Es el momento de los artistas que produjeron en los años 50, sobre todo de la pintura geométrica. Su valor se ha incrementado en toda la región gracias, en parte, a la crítica de historiadores e intelectuales interesados.

"El hecho de que exista un discurso detrás de un conjunto de obras también le suma un valor a la pieza, lo que no ocurre cuando se trata de pinturas individuales. Darle a una pintura un valor cultural rebota en un valor de cambio".

La anterior es la sentencia de Augusto del Valle, curador de la muestra "La otra margen: pintura geométrica en el Perú (1947 – 1958)". Su trabajo inició como una investigación, una suerte de coleccionismo de fichas informativas, y hoy reúne en una misma sala a Fernando de Szyszlo, Jorge Eduardo Eielson y Jorge Piqueras.

¿Cuál es el concepto de la muestra "La otra margen: pintura geométrica en el Perú (1947 – 1958)"?Es el producto de una investigación sobre una estética vinculada a la pintura. Es pintura de la década del 50 acotada a la década del 50. A partir de una estética que llamamos pintura abstracta y geométrica se ha perfilado una forma de composición en las pinturas vinculada al contexto internacional de ese momento que es un ambiente que aún no se veía influenciado por Estados Unidos.

Hay un momento en el que Estados Unidos se va apoderando del contexto internacional del arte y convierte a Nueva York en capital de la producción de arte. Este es un momento previo a eso y eso lo hace interesante.

Porque es un periodo más limpio para el arte peruano…Lo que pasa es que nos hemos acostumbrado a ver las cosas a partir del tamiz de la producción norteamericana.

Sin esa influencia, ¿qué se alcanzó?Puedes ver que Estados Unidos redefine los 40 y, después de la Segunda Guerra Mundial, es muy claro que ellos tienen una producción de arte abstracto, pero expresivo. Los latinoamericanos están acostumbrados a ver a París como el centro neurálgico de la producción. Entonces, los modelos con los que se relacionan los artistas peruanos tienen esta estética.

¿Hay algún patrón en la producción?Hay dos ejes, uno que se lo podemos atribuir a la ENBA y otro a ciertas personalidades que se juntaron en un colectivo llamado Agrupación Espacio.

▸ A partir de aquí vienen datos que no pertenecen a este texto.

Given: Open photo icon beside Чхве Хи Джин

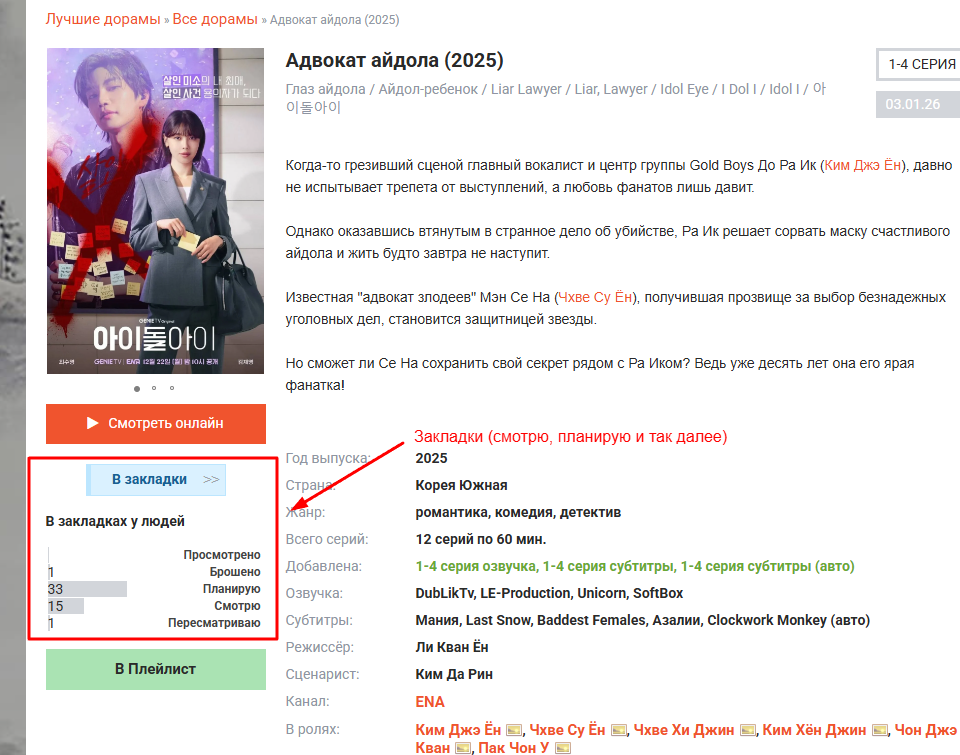Looking at the screenshot, I should pyautogui.click(x=748, y=730).
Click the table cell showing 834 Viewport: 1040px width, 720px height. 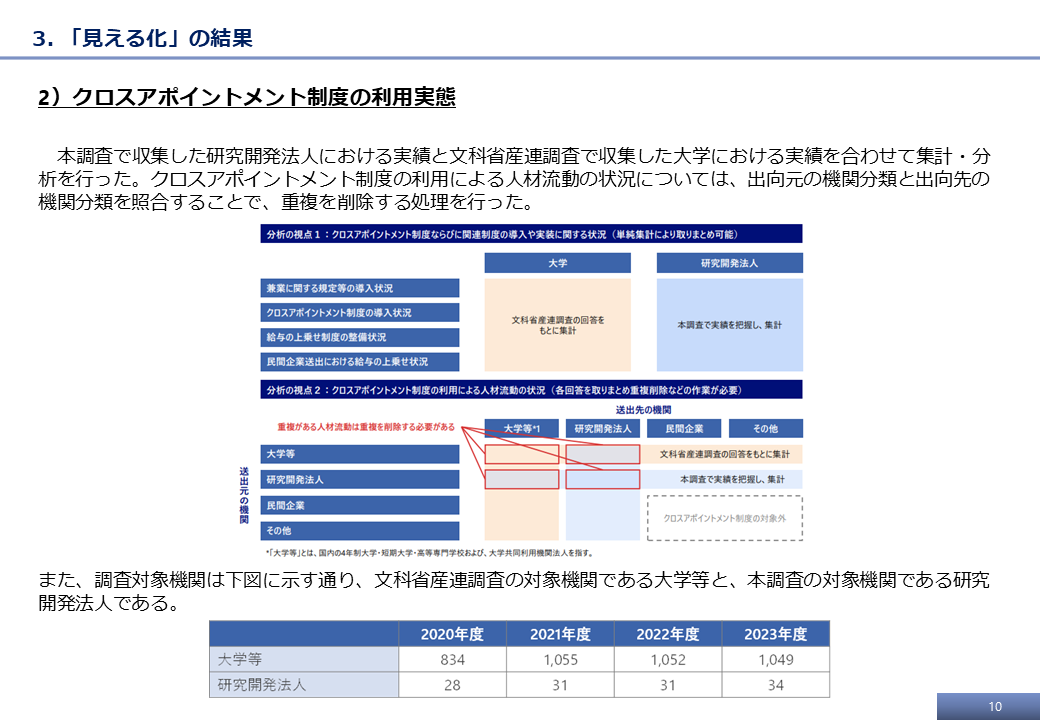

Los de la ENBA tuvieron que luchar contra sus propios cánones que eran muy figurativos. Luego, hay otros profesores de la ENBA que trabajaban a partir de su relación con el Brasil. Estos términos aplican para Goye Guru que trabaja colores suaves y muchas curvas. No solo hace verticales y horizontales, tiende a usar patrones de la naturaleza como Fibonacci con colores suaves que están muy vinculados a una idea muy espiritual del ser humano.

La agrupación Espacio tenía una perspectiva de integración de las artes y el diseño. Pintaban pensando que sus obras se iban a integrar a un espacio. Se dedicaron a hacer casas.

¿La curadoría es un trabajo de rastreo?En este caso, primero hice la investigación. Entré a investigar y seguí por inducción. Es como si a ti te gustaran los lapiceros y encuentras unos muy bonitos y los pones en un lugar para mirarlos todos los días y empiezas a coleccionarlos.

¿El trabajo de reunir todas las obras?Eso tiene que ver con la producción, localizar piezas que muchas veces yo ya tengo fichadas. No tengo por qué saber dónde están. Yo podría tener ficha de un mural de una casa que ya no existe porque la demolieron. Desde mi lado de investigador, me interesa más tenerla fichada y saber cómo era.

¿Y cuándo dejan de ser solo fichas?Es bacán que el MALI te ayude porque al convertir esto en una exposición se desata un impacto en la sociedad que genera más ramificaciones cuando la gente accede a las piezas. Hay gente que las ve y las reconoce. Esto es como una red de personas que tenían familiares que hacían arte de este tipo. Empiezan a haber como rebotes determinados y aparecen más datos y más pinturas.